Work order 1 |
Answer these questions from the text below on vaginal cuff smears after hysterectomy.
(a) About what share of hysterectomies in the United States are done for benign uterine disease?
(b) How many women were included in the large study published in 1996?
(c) Out of the 2,066 patients who met the study criteria, how many were randomly selected?
Work order 2 |
Extend the text below on vaginal cuff smears after hysterectomy, picking up from its last sentence.

Document segment |
※ ※ ※
A significant number of women undergo hysterectomy in the United States—about 33 percent by age 60. Approximately 85 percent of these surgeries are done for benign uterine disease. Because the incidence of vaginal cancer is quite low, the need for vaginal cuff smears following hysterectomy is probably unnecessary in most women. A large study published in 1996 that included more than 5,000 women reached such a conclusion. However, this study did not observe future outcomes in the patient population. Current guidelines do not provide a clear consensus on the issue of post-hysterectomy Papanicolaou smears (see accompanying table). Videlefsky and colleagues performed a study to address the need for vaginal cuff smears. They included women with high-grade prehysterectomy lesions and assessed long-term outcomes in these patients.
|Determine whether the hysterectomy was done for a benign condition.|
|Determine whether there were any underlying co-existing genital-tract malignancies or dysplasia at the time of or preceding the hysterectomy, including ovarian, vaginal or perineal abnormalities.|
|Assess the probability of vaginal infections based on the history of sexual practices and previous sexually transmitted diseases.|
|Consider the practice setting. Patients more likely to develop vaginal cancers include those from lower socioeconomic groups, patients with HPV infection and patients who are immunocompromised.|
The study retrospectively identified women who had undergone total hysterectomy for benign conditions and had follow-up vaginal cuff smear testing over a nine-year period. They identified 2,066 patients who met study criteria and randomly selected 220 from their sample.
※ ※ ※
Provided records |
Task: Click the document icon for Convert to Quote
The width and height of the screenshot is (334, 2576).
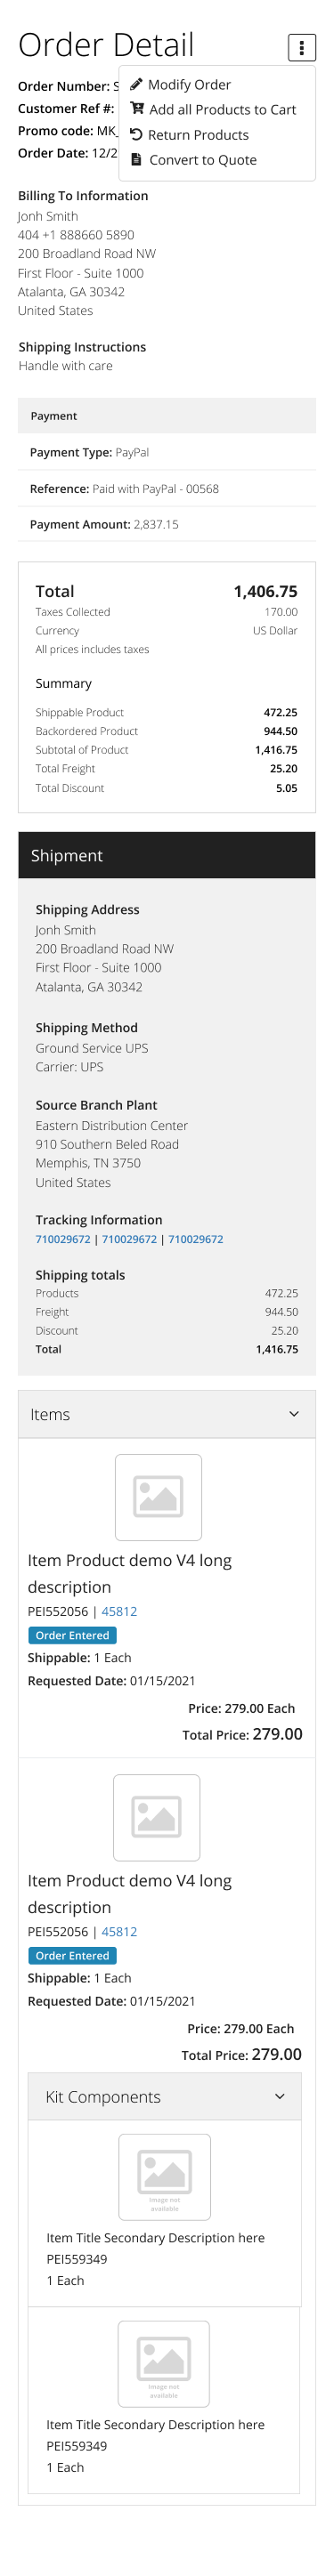Action: point(136,159)
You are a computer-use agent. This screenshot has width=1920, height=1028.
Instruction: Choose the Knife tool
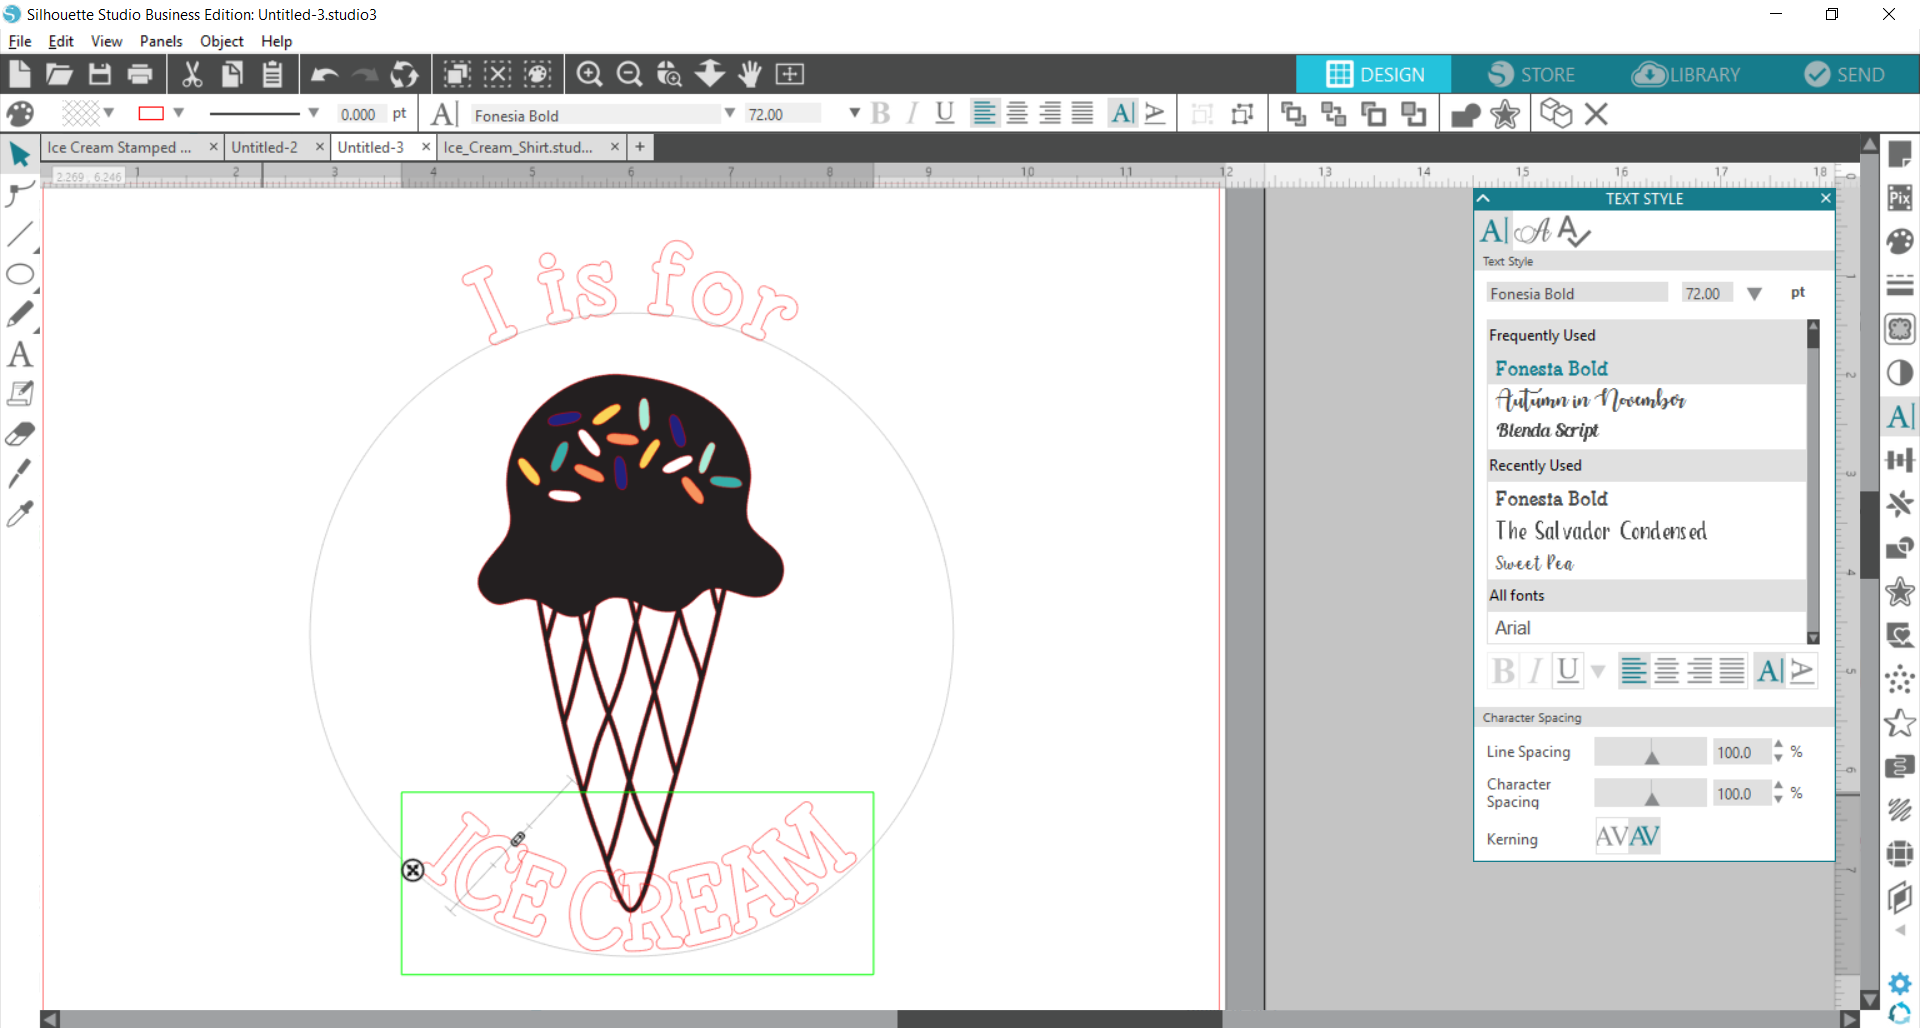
※ ※ ※
Written answer 1 |
(a) Approximately 85 percent.
(b) More than 5,000 women.
(c) 220 patients.

Written answer 2 |
The mean age of the patients who underwent hysterectomy was 44 years. Before hysterectomy, low-grade squamous intraepithelial lesions were noted in 12 women and high-grade squamous lesions in 44. The remaining 164 had no cytologic abnormalities noted before their hysterectomies were performed. During the follow-up period, a total of 1,211 vaginal cuff smears were performed. The average follow-up period was 89 months, with a range of three to 175 months. Only seven women had abnormal cytologic findings (dysplastic lesions) on vaginal cuff smears during the follow-up period. Four of the patients did not undergo further biopsy or other interventions. Three underwent biopsy, laser treatment or excision of the abnormality. There were no cases of invasive carcinoma. On long-term follow-up of these seven women, repeat vaginal cuff specimens were negative. There was no significant correlation between prehysterectomy abnormalities and post-surgical vaginal cuff abnormalities.
The authors conclude that their data are consistent with those of previous studies in concluding that vaginal cuff smear testing is not necessary in women who have undergone hysterectomy for benign conditions.